Furring up and narrowing of the coronary arteries impairs blood supply to the heart muscle and causes symptoms, typically chest discomfort, which can affect quality of life and, in some cases, prognosis. Treatment always involves medication and in many cases patients are offered either angioplasty (using a stent) or coronary artery bypass grafting/surgery (CABG – pronounced “cabbage”) to improve the blood supply to the heart and relieve symptoms. The choice of treatment depends in part on the clinical situation, i.e. whether a patient has a stable pattern of symptoms, or if it is an emergency situation such as a heart attack, the extent and location of the narrowing in the coronary arteries, and, to a degree, patient preference. There will be situations where both bypass surgery and angioplasty/stenting are suitable options and these should be considered carefully, ideally in a multidisciplinary team meeting (MDT), where imaging specialists, general cardiologists, interventionists and surgeons can look at the data together and decide on the best way to proceed.

Conventional bypass surgery involves the placement of lengths of vein (typically the saphenous vein from the leg) or artery (the internal mammary artery which lies on the undersurface of the chest wall, or the radial artery which is located in the forearm) to bypass the blockage in the coronary artery. One end of the length of vein is attached to the main blood vessel from the heart, the aorta, and the other end is attached to the coronary artery beyond the blocked segment; the internal mammary artery already arises from a large vessel off the aorta and so it is attached directly to the coronary artery. The internal mammary artery has been shown to stay free from obstruction more successfully than vein grafts, and so every effort is made to use this as a bypass graft with additional vein bypass grafts as necessary. The traditional operation, which has been refined over more than 60 years, involves making an incision, known as a median sternotomy, through the breast bone at the front of the chest to gain access to the heart. During the procedure the heart is “put on bypass” using a heart-lung machine to support the circulation and oxygenate the blood whilst the heart is stopped for the surgery to be performed.

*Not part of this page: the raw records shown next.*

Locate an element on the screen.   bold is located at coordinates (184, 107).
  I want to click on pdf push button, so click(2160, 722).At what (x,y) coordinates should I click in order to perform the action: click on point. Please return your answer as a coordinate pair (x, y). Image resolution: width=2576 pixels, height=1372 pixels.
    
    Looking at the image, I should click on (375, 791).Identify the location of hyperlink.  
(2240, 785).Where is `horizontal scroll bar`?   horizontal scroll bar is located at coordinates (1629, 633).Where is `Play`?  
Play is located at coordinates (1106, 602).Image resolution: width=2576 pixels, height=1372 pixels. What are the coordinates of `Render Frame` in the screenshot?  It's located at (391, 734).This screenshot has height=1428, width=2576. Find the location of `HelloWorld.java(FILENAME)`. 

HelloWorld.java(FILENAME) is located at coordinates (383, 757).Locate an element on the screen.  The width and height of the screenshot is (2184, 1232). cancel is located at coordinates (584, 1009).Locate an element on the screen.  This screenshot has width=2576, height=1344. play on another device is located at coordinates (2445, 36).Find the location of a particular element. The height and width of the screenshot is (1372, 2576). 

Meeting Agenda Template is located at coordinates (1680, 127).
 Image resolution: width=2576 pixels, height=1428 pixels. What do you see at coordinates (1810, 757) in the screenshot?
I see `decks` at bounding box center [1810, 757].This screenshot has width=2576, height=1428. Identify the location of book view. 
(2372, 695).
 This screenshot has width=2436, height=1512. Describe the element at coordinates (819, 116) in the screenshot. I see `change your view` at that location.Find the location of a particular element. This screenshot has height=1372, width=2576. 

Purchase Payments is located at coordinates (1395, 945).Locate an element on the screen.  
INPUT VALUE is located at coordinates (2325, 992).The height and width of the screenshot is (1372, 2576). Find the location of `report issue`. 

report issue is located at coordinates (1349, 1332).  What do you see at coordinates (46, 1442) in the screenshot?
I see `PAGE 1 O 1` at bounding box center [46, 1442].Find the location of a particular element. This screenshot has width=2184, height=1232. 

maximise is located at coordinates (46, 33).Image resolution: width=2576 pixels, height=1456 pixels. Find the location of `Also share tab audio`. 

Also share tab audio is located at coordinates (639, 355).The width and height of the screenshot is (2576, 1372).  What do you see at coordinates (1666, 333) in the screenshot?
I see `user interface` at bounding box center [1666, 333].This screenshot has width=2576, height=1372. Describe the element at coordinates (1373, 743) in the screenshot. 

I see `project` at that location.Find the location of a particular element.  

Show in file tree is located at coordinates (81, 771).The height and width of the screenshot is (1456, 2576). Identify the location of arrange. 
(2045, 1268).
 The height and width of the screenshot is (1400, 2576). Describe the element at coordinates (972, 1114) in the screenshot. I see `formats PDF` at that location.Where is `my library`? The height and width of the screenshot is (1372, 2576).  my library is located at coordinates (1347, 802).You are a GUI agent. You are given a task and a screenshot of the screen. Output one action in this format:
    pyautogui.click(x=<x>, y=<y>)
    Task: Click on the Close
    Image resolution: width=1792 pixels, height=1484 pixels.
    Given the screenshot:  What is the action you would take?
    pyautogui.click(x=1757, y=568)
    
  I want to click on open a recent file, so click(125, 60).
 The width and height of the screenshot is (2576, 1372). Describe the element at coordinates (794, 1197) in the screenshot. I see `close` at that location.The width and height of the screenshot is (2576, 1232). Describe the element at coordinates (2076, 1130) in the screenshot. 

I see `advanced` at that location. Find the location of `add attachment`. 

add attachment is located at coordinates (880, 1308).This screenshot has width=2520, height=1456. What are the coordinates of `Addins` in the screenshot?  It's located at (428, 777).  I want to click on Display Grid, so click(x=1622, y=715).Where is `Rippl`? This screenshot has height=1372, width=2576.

More recent advances include the use of “off-pump” surgery (Off Pump Coronary Artery Bypass, OPCAB) which avoids the need for a bypass machine, as the heart does not need to be stopped for the surgery to be performed; instead it is undertaken on a beating heart. The role of minimally invasive robotic surgery for cardiac conditions is another option for some patients.

Coronary artery bypass surgery is a major operation and most patients should expect to be in hospital for up to 7 days, with full recovery taking up to three months. Driving of private motor vehicles should cease for at least four weeks post-surgery, but the DVLA does not need to be notified. Drivers with vocational Group 2 licences are subject to different restrictions, and full guidance can be found via the DVLA.